Assignment of Claim Only Works if Over Deductible
Post 4845

Read the full article at https://lnkd.in/gyiPNYPD, see the full video at https://lnkd.in/ggbRm_Ar and at https://lnkd.in/gPCX_aHK and at https://zalma.com/blog plus more than 4800 posts.

In February 2019, Lauryn Frazier, a minor, was involved in a motor vehicle accident. Frazier was a dependent resident relative insured under a policy issued by USAA Casualty Insurance Company (“USAA”) which provided personal injury protection (“PIP”) benefits and medical payment coverage. Emergency Physicians, Inc. (“Emergency Physicians”) provided emergency services and care to Frazier as a result of the accident and charged $753 for its services. USAA applied the bill to the policy’s $1,000 deductible, indicating in an Explanation of Reimbursement form that the bill was subsumed by the deductible.
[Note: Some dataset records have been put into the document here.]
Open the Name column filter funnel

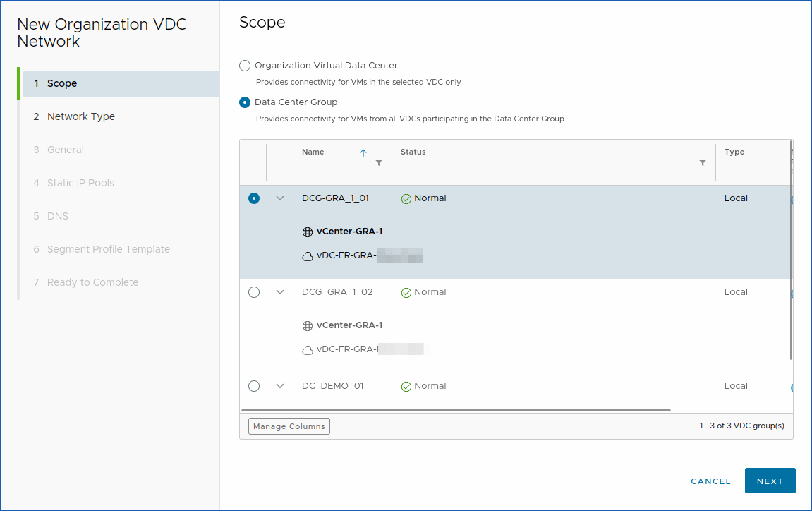379,162

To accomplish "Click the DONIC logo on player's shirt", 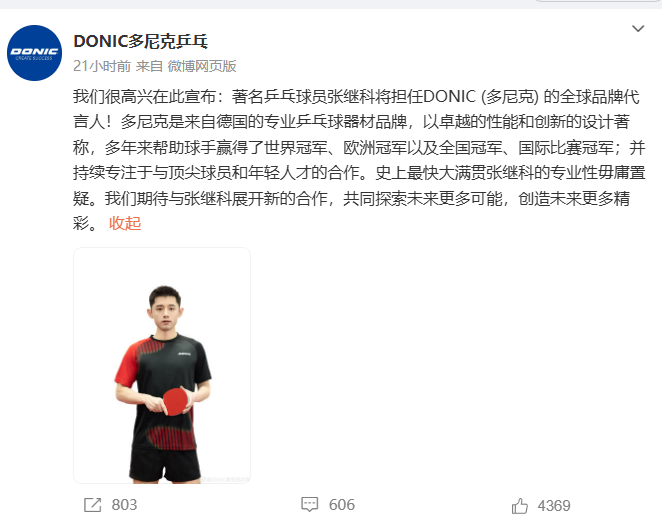I will tap(184, 353).
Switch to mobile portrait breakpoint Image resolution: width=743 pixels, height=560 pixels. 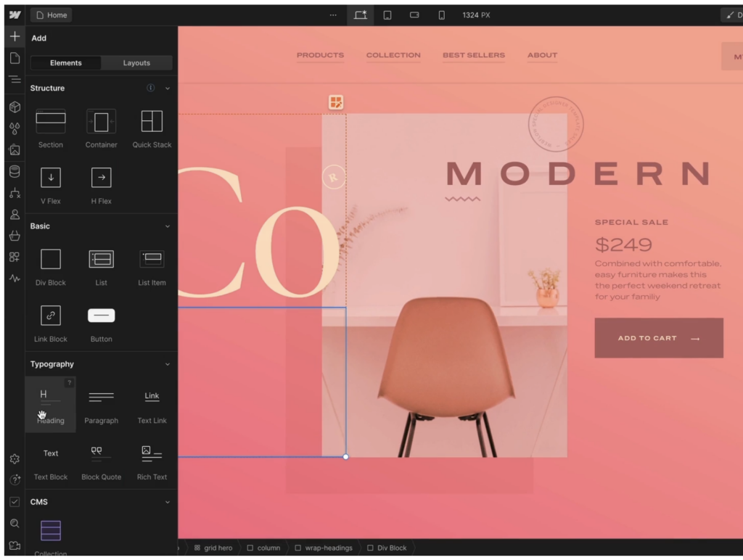point(441,15)
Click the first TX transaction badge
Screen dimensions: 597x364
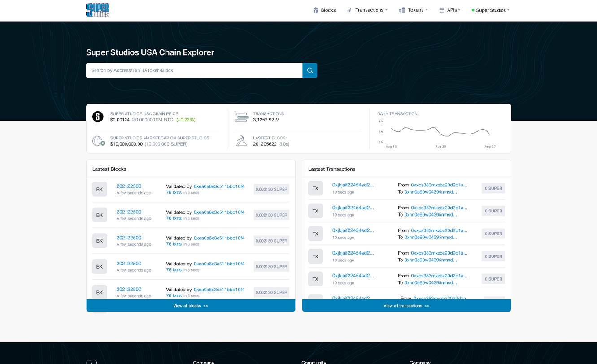coord(315,188)
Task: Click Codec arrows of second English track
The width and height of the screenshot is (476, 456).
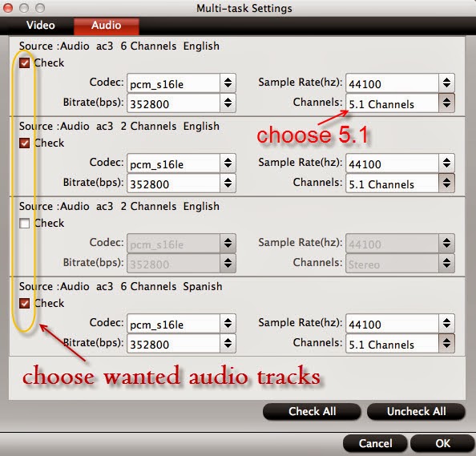Action: click(228, 163)
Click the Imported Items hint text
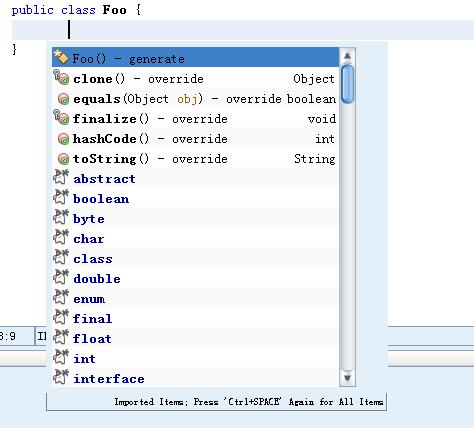 pos(249,402)
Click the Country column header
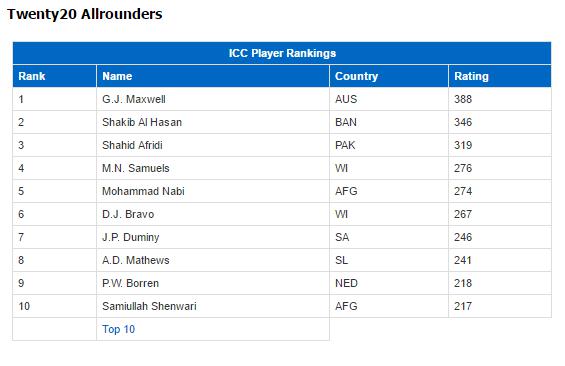Screen dimensions: 565x366 click(389, 76)
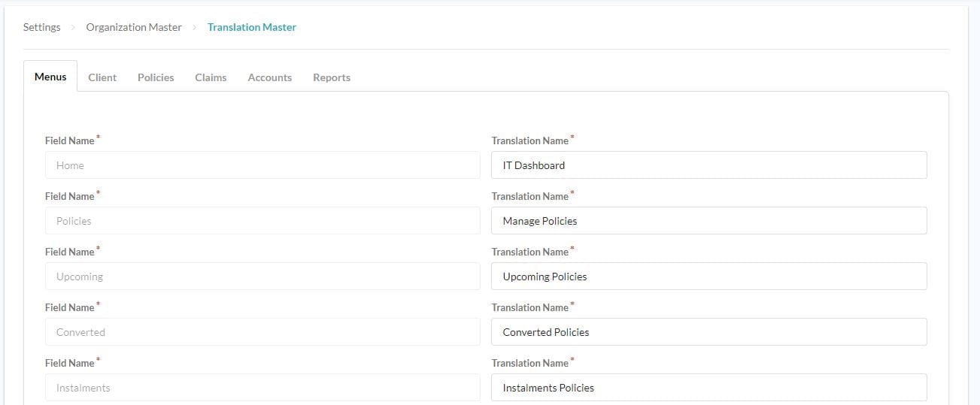The image size is (980, 405).
Task: Switch to the Client tab
Action: 102,77
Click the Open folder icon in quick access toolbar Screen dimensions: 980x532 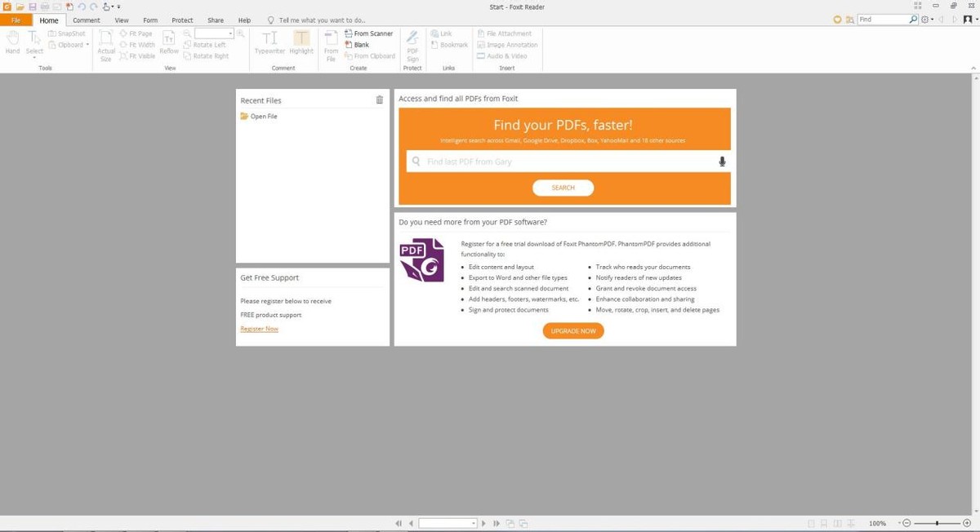coord(20,7)
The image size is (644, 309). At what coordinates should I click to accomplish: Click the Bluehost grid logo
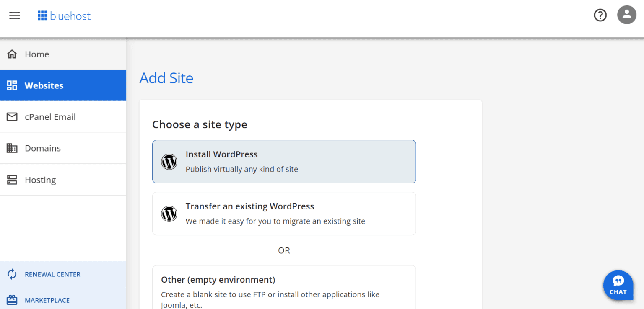tap(42, 16)
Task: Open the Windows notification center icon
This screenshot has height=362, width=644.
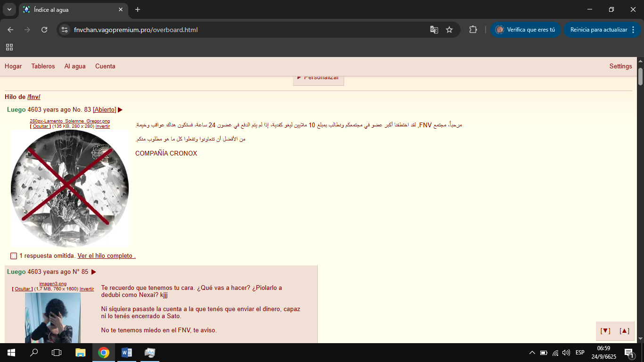Action: coord(628,353)
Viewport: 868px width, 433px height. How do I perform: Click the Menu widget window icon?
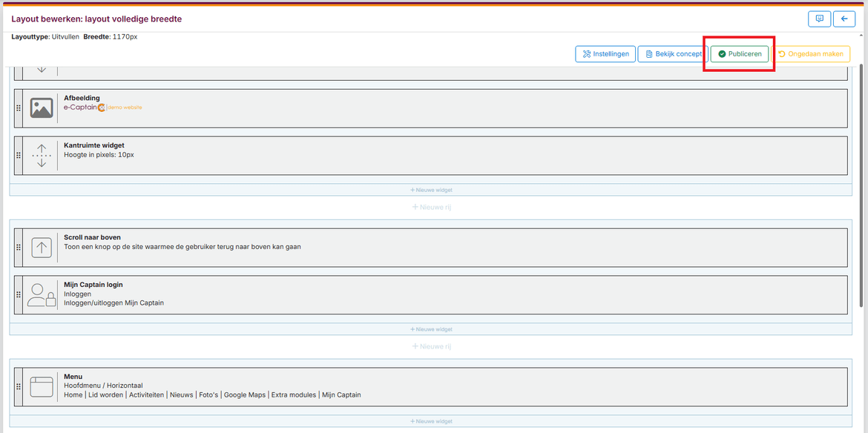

In USAA Casualty Insurance Company v. Emergency Physicians, Inc. d/b/a Emergency Resources Group, as assignee of Lauryn Frazier, No. 5D2023-0746, Florida Court of Appeals, Fifth District (July 26, 2024) resolved the dispute.

FACTS

Emergency Physicians, as assignee of Lauryn Frazier, sued USAA for PIP benefits. USAA admitted coverage for the accident but alleged that Emergency Physicians’ bill fell below the policy deductible and as such, was the full and complete responsibility of the insured/claimant.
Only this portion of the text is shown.